▸ **YOUR INSTRUCTIONS**
Lay out the lines from the one containing "This screenshot has height=864, width=1400." through the one containing "point(1113,334)", both included, as a Markdown table with the columns Row and Line. Number each line in the Row column, and leave out any blank lines.

▸ **EXERCISE INPUTS**

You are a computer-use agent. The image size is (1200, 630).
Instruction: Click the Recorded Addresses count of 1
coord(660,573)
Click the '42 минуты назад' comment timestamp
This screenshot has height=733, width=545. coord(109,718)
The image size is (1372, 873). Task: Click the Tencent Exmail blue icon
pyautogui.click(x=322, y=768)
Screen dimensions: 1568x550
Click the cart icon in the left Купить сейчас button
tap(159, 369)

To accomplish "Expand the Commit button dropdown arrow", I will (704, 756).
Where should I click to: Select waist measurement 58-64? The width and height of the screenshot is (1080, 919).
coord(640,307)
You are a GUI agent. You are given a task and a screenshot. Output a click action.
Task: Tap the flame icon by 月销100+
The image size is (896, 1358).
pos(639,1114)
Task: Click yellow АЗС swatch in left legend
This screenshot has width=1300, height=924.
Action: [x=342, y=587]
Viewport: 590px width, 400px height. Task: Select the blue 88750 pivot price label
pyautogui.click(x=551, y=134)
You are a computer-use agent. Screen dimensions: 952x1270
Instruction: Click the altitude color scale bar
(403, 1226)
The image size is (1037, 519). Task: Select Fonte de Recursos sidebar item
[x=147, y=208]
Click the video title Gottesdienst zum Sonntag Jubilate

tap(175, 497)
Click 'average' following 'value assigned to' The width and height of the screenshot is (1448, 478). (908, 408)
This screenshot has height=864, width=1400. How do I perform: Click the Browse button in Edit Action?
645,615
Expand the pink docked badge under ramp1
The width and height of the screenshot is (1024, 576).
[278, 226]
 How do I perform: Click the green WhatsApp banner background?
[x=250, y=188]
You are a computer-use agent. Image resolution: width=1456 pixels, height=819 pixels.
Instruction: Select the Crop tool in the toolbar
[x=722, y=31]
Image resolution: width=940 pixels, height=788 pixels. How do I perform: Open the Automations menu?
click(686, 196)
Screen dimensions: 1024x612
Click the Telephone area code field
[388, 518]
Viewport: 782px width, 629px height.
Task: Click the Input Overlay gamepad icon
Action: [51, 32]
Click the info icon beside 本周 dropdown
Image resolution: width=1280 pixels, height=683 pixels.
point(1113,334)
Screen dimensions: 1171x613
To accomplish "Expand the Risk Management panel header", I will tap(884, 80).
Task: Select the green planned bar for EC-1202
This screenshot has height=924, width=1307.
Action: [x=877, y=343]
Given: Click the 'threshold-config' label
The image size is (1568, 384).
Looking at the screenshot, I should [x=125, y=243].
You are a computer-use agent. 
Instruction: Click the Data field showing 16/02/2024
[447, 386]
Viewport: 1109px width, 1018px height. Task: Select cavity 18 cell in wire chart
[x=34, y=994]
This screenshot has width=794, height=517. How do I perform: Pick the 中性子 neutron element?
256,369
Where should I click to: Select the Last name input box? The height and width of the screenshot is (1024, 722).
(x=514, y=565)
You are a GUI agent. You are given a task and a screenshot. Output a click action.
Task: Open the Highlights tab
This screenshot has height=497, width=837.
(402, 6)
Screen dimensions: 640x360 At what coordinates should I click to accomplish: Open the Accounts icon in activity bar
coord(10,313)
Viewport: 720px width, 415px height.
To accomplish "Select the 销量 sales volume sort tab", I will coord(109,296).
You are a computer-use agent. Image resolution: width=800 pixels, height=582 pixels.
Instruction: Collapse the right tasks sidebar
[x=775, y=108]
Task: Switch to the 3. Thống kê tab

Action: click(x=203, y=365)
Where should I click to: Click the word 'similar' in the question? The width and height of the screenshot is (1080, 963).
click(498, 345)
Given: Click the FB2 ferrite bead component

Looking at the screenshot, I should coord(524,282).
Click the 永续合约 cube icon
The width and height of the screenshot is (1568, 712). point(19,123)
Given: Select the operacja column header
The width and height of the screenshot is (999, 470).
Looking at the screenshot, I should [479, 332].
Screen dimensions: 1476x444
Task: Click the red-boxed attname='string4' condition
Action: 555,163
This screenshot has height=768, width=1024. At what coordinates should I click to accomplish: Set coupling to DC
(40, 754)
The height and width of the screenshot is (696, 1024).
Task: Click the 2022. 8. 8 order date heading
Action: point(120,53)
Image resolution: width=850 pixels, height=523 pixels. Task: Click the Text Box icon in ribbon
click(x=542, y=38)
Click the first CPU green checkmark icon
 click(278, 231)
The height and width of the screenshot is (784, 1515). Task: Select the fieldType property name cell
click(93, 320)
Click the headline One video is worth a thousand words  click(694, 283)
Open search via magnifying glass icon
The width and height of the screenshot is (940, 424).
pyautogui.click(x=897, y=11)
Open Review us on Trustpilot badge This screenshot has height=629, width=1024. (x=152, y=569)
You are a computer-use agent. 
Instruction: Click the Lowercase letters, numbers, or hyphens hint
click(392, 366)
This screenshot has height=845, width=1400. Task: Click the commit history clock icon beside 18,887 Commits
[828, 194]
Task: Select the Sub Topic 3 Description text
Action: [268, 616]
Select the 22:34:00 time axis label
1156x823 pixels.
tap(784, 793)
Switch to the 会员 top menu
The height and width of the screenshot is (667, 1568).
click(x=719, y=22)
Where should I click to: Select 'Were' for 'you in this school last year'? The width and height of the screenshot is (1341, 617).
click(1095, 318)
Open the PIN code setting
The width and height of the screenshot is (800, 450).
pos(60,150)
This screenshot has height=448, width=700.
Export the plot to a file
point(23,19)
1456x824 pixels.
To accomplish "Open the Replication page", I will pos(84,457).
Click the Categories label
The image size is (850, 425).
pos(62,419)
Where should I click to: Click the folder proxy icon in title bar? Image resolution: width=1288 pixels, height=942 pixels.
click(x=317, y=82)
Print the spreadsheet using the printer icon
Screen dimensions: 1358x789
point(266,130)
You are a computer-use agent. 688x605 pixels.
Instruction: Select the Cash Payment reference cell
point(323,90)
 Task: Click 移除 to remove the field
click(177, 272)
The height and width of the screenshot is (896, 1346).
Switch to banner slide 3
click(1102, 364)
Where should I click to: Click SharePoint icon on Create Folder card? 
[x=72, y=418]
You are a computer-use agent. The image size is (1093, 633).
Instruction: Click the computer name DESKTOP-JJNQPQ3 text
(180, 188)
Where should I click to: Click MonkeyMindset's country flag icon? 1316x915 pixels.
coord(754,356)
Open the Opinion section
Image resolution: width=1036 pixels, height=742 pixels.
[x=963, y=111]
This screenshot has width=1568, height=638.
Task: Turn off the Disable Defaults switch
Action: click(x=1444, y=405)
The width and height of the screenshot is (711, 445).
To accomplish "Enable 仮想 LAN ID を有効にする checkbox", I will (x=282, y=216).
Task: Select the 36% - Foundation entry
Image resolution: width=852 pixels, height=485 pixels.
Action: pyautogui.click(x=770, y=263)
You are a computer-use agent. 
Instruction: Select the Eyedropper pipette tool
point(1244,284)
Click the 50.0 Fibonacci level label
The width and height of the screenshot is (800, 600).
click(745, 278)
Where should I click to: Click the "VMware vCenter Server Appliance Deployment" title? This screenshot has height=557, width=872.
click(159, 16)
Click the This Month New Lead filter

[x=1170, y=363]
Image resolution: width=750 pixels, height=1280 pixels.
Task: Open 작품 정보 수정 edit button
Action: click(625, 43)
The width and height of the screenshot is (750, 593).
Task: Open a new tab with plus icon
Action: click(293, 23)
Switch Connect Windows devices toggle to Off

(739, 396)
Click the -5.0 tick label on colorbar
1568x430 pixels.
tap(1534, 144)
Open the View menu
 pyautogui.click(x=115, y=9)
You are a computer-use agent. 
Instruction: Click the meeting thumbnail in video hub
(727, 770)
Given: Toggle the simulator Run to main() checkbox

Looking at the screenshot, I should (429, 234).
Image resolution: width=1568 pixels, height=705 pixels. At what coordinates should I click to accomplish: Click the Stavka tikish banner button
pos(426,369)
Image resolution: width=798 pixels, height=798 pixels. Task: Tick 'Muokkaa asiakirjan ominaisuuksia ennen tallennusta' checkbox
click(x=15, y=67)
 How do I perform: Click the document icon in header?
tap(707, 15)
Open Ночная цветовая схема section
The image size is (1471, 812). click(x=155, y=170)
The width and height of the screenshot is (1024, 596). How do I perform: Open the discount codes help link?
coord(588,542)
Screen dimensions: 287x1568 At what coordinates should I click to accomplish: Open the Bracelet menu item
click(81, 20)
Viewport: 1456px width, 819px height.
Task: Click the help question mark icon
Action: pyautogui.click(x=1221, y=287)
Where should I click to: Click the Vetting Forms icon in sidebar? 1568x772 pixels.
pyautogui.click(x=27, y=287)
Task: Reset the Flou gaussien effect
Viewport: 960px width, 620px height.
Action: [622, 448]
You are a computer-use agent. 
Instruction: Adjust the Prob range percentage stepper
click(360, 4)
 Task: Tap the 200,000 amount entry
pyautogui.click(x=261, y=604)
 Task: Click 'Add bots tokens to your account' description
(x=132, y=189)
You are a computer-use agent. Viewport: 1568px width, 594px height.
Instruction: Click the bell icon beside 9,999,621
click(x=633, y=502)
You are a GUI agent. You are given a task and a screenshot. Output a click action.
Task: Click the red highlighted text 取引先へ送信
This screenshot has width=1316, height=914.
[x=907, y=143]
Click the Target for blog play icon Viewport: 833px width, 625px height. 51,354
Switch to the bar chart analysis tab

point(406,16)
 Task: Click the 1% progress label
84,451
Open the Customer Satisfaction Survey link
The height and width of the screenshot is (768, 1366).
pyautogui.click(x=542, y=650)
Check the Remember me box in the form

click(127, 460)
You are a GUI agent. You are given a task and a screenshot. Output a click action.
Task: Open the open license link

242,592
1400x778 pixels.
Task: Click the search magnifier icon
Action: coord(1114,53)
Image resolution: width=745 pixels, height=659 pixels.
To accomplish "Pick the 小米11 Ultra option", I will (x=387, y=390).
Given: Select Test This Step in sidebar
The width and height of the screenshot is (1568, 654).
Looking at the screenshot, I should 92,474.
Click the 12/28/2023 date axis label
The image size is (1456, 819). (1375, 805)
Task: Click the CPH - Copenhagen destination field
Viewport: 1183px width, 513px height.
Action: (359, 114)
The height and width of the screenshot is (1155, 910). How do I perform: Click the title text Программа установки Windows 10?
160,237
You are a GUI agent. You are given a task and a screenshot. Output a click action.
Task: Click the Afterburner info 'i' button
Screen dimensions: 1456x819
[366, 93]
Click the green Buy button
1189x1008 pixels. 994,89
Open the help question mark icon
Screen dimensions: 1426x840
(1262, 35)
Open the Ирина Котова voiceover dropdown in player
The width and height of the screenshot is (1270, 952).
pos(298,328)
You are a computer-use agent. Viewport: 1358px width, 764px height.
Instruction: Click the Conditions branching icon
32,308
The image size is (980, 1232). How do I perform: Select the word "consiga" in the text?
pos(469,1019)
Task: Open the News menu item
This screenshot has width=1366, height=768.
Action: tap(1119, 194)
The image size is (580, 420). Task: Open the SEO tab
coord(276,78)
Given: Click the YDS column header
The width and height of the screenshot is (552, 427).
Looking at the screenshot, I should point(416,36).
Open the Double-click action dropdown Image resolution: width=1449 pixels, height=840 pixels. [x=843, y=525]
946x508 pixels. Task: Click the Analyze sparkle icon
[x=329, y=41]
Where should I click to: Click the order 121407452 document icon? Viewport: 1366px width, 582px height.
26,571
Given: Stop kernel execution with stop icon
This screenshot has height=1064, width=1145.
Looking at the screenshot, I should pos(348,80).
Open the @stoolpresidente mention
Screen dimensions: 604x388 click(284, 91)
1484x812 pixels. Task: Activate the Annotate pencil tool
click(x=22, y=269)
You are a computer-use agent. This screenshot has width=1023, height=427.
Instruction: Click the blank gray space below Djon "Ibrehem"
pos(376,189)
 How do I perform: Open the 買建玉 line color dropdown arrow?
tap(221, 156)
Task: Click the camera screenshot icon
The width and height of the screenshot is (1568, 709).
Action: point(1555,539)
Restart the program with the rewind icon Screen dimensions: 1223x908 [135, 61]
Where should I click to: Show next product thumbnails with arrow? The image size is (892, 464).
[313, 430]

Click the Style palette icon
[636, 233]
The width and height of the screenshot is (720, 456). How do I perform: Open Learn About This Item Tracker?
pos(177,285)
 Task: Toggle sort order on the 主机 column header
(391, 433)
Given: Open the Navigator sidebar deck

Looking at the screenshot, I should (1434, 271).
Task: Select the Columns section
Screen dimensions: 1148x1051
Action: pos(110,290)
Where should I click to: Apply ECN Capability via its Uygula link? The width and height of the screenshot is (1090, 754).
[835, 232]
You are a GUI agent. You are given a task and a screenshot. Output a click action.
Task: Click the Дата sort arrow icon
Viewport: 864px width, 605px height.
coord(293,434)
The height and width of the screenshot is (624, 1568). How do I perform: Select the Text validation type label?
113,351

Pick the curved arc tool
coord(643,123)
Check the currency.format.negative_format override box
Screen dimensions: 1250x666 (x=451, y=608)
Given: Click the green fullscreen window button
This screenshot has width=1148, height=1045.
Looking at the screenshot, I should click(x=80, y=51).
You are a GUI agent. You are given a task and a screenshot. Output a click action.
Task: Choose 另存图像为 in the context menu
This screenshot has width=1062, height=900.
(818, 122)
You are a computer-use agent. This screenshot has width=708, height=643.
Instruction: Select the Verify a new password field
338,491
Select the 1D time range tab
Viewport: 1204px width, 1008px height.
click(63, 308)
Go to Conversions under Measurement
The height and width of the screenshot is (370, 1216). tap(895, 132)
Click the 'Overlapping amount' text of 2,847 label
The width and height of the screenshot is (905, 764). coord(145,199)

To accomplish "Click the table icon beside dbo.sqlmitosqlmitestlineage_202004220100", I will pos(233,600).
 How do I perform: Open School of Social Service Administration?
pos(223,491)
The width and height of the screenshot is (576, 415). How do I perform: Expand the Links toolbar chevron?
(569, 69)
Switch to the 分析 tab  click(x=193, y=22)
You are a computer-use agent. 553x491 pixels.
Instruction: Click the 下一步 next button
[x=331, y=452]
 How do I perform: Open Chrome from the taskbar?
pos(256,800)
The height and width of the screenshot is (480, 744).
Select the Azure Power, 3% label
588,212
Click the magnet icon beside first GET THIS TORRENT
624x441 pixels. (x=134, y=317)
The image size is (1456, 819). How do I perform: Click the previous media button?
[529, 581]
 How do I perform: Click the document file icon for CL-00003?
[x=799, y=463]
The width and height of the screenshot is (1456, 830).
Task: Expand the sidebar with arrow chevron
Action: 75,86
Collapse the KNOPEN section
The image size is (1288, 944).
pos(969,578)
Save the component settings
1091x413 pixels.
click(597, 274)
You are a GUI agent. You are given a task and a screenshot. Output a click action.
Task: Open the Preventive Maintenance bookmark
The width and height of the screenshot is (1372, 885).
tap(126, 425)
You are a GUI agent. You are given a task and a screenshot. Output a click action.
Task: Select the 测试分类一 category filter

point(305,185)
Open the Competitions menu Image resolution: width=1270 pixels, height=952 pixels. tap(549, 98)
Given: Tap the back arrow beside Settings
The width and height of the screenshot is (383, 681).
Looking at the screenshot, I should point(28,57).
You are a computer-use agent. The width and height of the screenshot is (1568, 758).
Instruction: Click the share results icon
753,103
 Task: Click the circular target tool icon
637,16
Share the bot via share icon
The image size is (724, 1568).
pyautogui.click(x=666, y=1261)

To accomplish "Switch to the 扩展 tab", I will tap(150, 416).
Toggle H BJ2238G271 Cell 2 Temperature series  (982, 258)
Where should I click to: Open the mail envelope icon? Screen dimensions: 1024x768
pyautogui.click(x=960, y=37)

▸ **TASK RESPONSE**
| Row | Line |
|---|---|
| 1 | This screenshot has height=864, width=1400. How do I perform: Click the Browse button in Edit Action? |
| 2 | 645,615 |
| 3 | Expand the pink docked badge under ramp1 |
| 4 | The width and height of the screenshot is (1024, 576). |
| 5 | [278, 226] |
| 6 |  How do I perform: Click the green WhatsApp banner background? |
| 7 | [x=250, y=188] |
| 8 | You are a computer-use agent. Image resolution: width=1456 pixels, height=819 pixels. |
| 9 | Instruction: Select the Crop tool in the toolbar |
| 10 | [x=722, y=31] |
| 11 | Image resolution: width=940 pixels, height=788 pixels. How do I perform: Open the Automations menu? |
| 12 | click(686, 196) |
| 13 | Screen dimensions: 1024x612 |
| 14 | Click the Telephone area code field |
| 15 | [388, 518] |
| 16 | Viewport: 782px width, 629px height. |
| 17 | Task: Click the Input Overlay gamepad icon |
| 18 | Action: [51, 32] |
| 19 | Click the info icon beside 本周 dropdown |
| 20 | Image resolution: width=1280 pixels, height=683 pixels. |
| 21 | point(1113,334) |